Людская толпа высыпала из церкви и слилась в единый поток. На улице было чуть свежее. Уже которую неделю солнце нещадно палило, выжигая траву и превращая воздух в дрожащее жгучее марево.
– Ну, девки, жарища, – выдохнула рыжеволосая толстуха Гланька, срывая с головы белый ситцевый платок и отирая им конопатое лоснящееся от жары лицо. – Вечером прохладнее будет. А что, придете на вечерку сегодня? – спросила она черноглазую девушку.
– Отец пустит – придем, – ответила та и обняла за плечи худенькую девчонку, похожую на нее. – Правда, Тоня?
– Александра, Антонина, не задерживаться чтоб, – оглянулся на девушек мужчина в красной сатиновой рубахе, – обедать скоро.
– Мы догоним, тять, – кивнула отцу Александра. – А если не придем, не ждите, – сказала она рыжей подруге, – значит, отец не пустил.
– Ох, и строгий он у вас, – с опаской глядя на удаляющегося Василия, прошептала Гланька. – А новенький-то в церкви хорош, мне понравился.
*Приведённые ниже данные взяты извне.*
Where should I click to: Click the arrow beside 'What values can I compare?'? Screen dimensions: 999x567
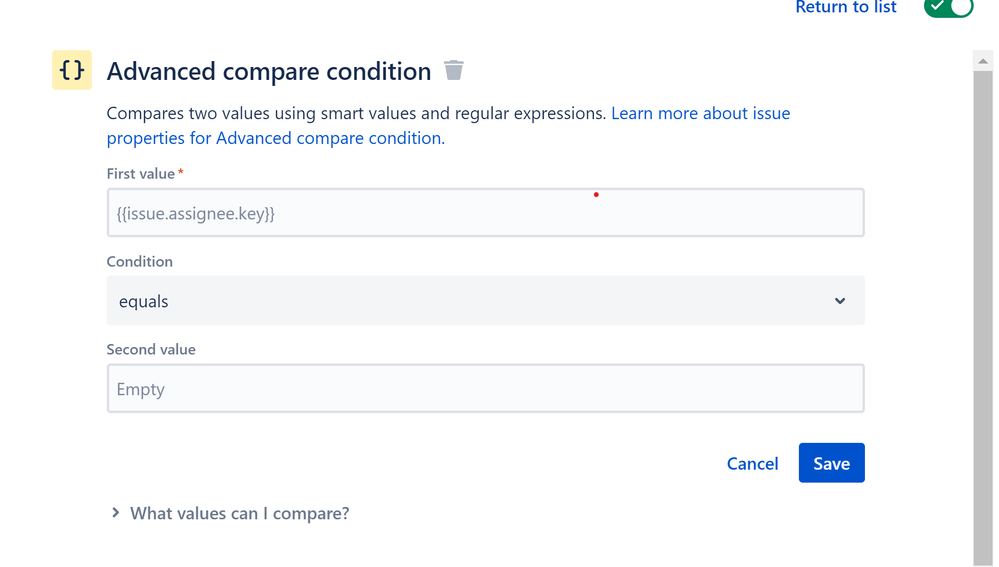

Интересно, женатый или нет...,– сверкнула она желтыми, как у кошки, глазами.
– Ты, Гланька, больно-то рот не разевай, не по тебе краюха. Ишь, на кого засмотрелась, – уколола подругу Тоня, младшая Шурина сестра.
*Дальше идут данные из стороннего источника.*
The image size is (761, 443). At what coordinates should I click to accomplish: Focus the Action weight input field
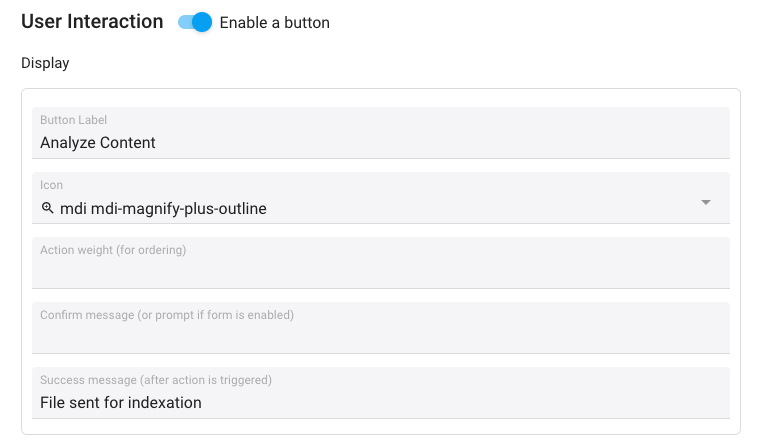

– А я чо, я ни чо, я так, – захлопала та рыжими ресницами.
– Ну, мы пойдем, Глань, отец сердиться будет, – попрощались сестры и торопливо зашагали домой.
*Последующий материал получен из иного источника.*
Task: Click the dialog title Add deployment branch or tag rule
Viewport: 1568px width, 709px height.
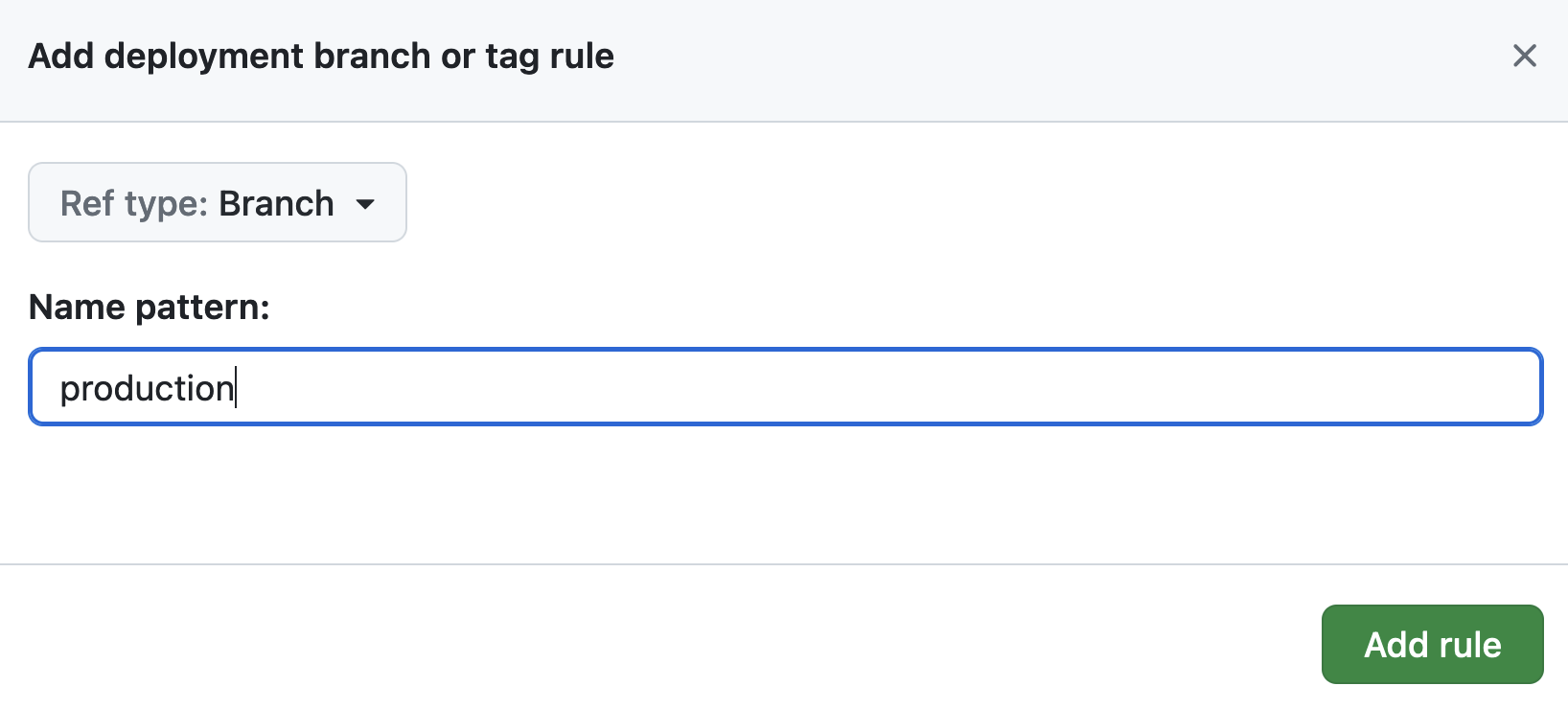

Их дом находился на Богомоловской улице, недалеко от управы, солидного здания с чугунными колоннами, где секретарем служил Василий Ердяков. В городе его считали человеком строгим, порою даже жестким, но справедливым, за что и уважали. Не первый год он был секретарем Земской управы, со службой справлялся неплохо, и потому жалованье тоже получал неплохое. Благодаря этому всех четверых дочерей на ноги поставил. Первая, самая старшая Ольга, выучившись на учительницу, давно упорхнула из родного гнезда, учительствовала где-то в деревеньке, и не было от нее ни слуху ни духу, за что Василий был сердит на дочь и видеть ее больше не желал. Вторая, Мария, окончив Вятскую Мариинскую гимназию, работала в городе учительницей арифметики и рукоделия, отец ее уважал за серьезность мыслей и младшим всегда в пример ставил. К третьей, черноглазой Шурочке, Василий питал, пожалуй, самые нежные чувства, на которые только был способен, и тосковал даже тогда, когда дочь его долго задерживалась со своими неразумными вихрастыми учениками – она, после окончания курсов Мариинской гимназии, исполняла обязанности учительницы в частном доме, в соседней Сосновской волости.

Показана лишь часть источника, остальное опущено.